Hal taşımacılığında sırt hamalları genellikle aynı şehirden olurdu. Zamanında buranın hamallığını kapabilmek için kendi aralarında, çok zorlu mücadele vermişlerdi. (Niğdeliler /Siirtliler)
Onlar sırtlarında kasalarla sahil yolunda karşıdan karşıya geçerken trafik adeta donar. Onlar trafiği değil, sırtlarında kasa kasa yükle yola adımlarını attıkları anda trafik onları bekler. Korna çalınmaz, yan gözle de bakılmaz. Hamallar arasında ki dayanışma nedeniyle onlarla kavgaya, münakaşaya ise hiç girilmezdi. Hal’e gelen malı kamyonlardan/ motorlardan indirip dükkânlara yerleştiren sırt hamalları, mallar satıldıkça bu defa manavların kamyonlarına, at arabalarına, triportörlerine (Üç tekerlekli küçük kasalı motosiklet) veya sahile yanaşan Anadolu Yakası ve Boğaz teknelerine yine iki büklüm halde yükleme yaparlardı.
Etrafta işportacılar, köfteciler- ciğerciler, turşucular ve su satıcıları dolaşır dururdu. Tezgahların araları; kuru soğan, portakal kabukları, lahana yaprakları ile kaplı olduğu gibi denizin üstü de aynıydı. Halin kıyılarında denizin üstü de patlıcan, domates ve çeşitli meyvelerle kaplanırdı.
Bir de Eminönü ne zaman yağmur yağsa yollar su dolar, bir liraya insanlar sırtta yolun karşı tarafına taşınırdı. .
Kıyıda bulunan römorkörler, şatlar, teknelerle ve mavnalarla adeta Hong Kong benzeri bir görünüm sergilenirdi.

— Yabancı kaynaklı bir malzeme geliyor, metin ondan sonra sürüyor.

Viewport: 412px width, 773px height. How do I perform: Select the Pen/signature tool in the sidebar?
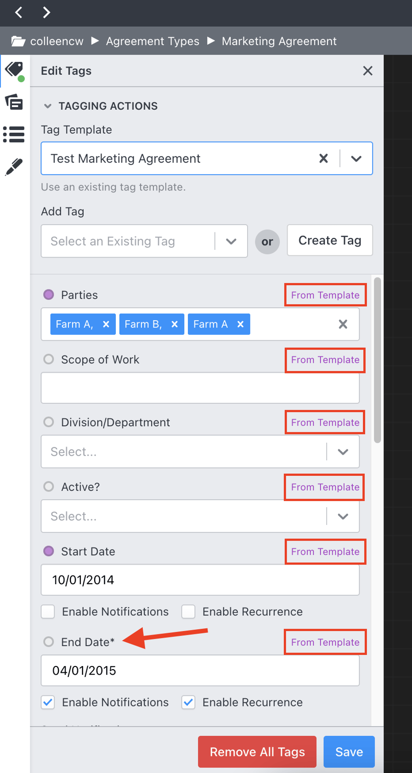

İznik’ten, İstanbul Hali’ne gelen müstahsiller önce, mal gönderdiği kabzımalın tezgahına uğrardı. Mallarına bakar, biraz da satışları izler sonra da kabzımalla hesaplaşıp ayrılırdı. Parasını tahsil eden müstahsil de ya Kapalıçarşı- Mahmutpaşa – Mısırçarşısı’na alışverişe giderdi. Ya da Beyoğlu- İstiklal Caddesi- Taksim’e eğlenceye giderdi..
Sonuç da İznik’ dönüş yolunda Eminönü’nden İznik Otobüsü daha çok eşyası olanlarca terceh edilirdi. Özellikle yazları ise deniz yolu tercih edilirdi. Bunun için de Galata Köprüsü’nde 5/6 Nolu Yalova Adalar İskelesinde buluşulurdu. Burası İstanbul’a yolu düşen her İzniklinin bir anısını da barındırırdı.
Bu iskele Birçok İznikli’nin yolunun kesiştiği önemli bir nokta ki onu da anlatmak gerekir gelecek sefere.